La discrétion qui entoure le plaisir féminin a des conséquences. D’après une étude produite par l’université de Wisconsin-Madison, 30% des étudiantes ne savent pas correctement situer le clitoris sur une planche anatomique. Une association anglaise de gynécologues a invité des hommes et des femmes à tester leurs connaissances des appareils génitaux. Si 60% des femmes légendent correctement un dessin représentant celui des hommes, elles ne sont plus que 35% quand il s’agit du leur. De toute évidence les femmes sont plus à l’aise avec l’anatomie masculine qu’avec leur propre anatomie. Ce défaut de culture génitale peut prêter à sourire quand il se manifeste par des erreurs de légendes sur un croquis, mais lorsqu'il s'exprime dans le cadre de la santé sexuelle ses répercussions sont moins plaisantes.

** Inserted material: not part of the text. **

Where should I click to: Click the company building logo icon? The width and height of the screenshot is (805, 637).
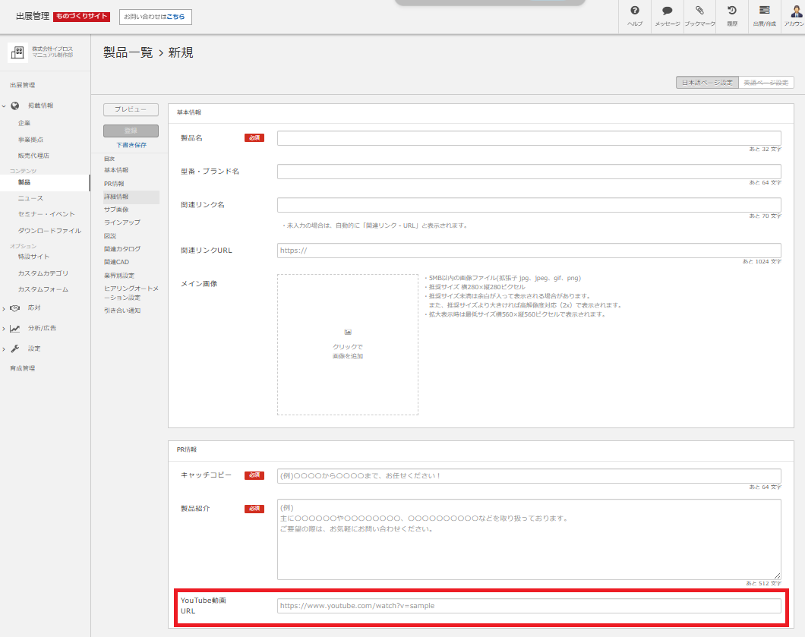coord(17,52)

La qualité des relations sexuelles dépend aussi de la bonne appréhension de nos données corporelles.
Le fait que les femmes hétéros ne parviennent pas à profiter pleinement de leur sexualité (40% d’entre elles n’ont jamais d’orgasme), n’est pas simplement dû à un manque de savoir-faire des hommes. Les femmes doivent aussi assumer une part de responsabilité en reconnaissant que l'insuffisante compréhension de ce qui fonde leur processus orgasmique demeure un frein à leur épanouissement sexuel.
L'inégalité devant l'orgasme a certainement plusieurs causes, mais nous pouvons penser que le manque d’éducation sexuelle et érotique contribue grandement à cet état de fait. La sexualité érotisée, non reproductive, est encore aujourd’hui marquée par le sceau de la honte. Si nous étions, comme nous le prétendons, libérés sexuellement, nous n’hésiterions pas à encourager les filles à l’auto-exploration sensorielle. L’institut Kinsey a montré que les femmes qui jouissaient le mieux de leurs relations sexuelles étaient celles qui osaient parler de leurs préférences et extérioriser leurs fantasmes. Encore faut-il avoir compris certaines choses de soi pour le communiquer clairement à son partenaire.
Nous avons construit un modèle de relation basé sur l’inégalité de genre. La pop culture, la pornographie, certaines visions culturelles et religieuses restrictives, véhiculent des stéréotypes relationnels dans lesquels les femmes ne sont que des faire-valoir du plaisir masculin. Pour prendre conscience que l'inégalité orgasmique n'est pas une fatalité, les femmes doivent réaliser qu’elles sont asservies à certaines représentations sexuées qui les desservent et dont elles doivent s'émanciper. Afin d'édifier une culture de l’égalité des sexes, il est nécessaire d’entamer de franches discussions autour de la sexualité. Portés par la volonté de parler ouvertement de sexe, sur la base d'informations précises et non partisanes, nous pourrons améliorer notre QI érotique et faire des choix éclairés, pour plus de plaisir, de bonheur et de bien-être partagés. Si les nouvelles générations de femmes peuvent aspirer à une égalité de traitement dans le cadre familial, scolaire et professionnel, il est temps qu’elles puissent y accéder dans la sphère des rapports intimes.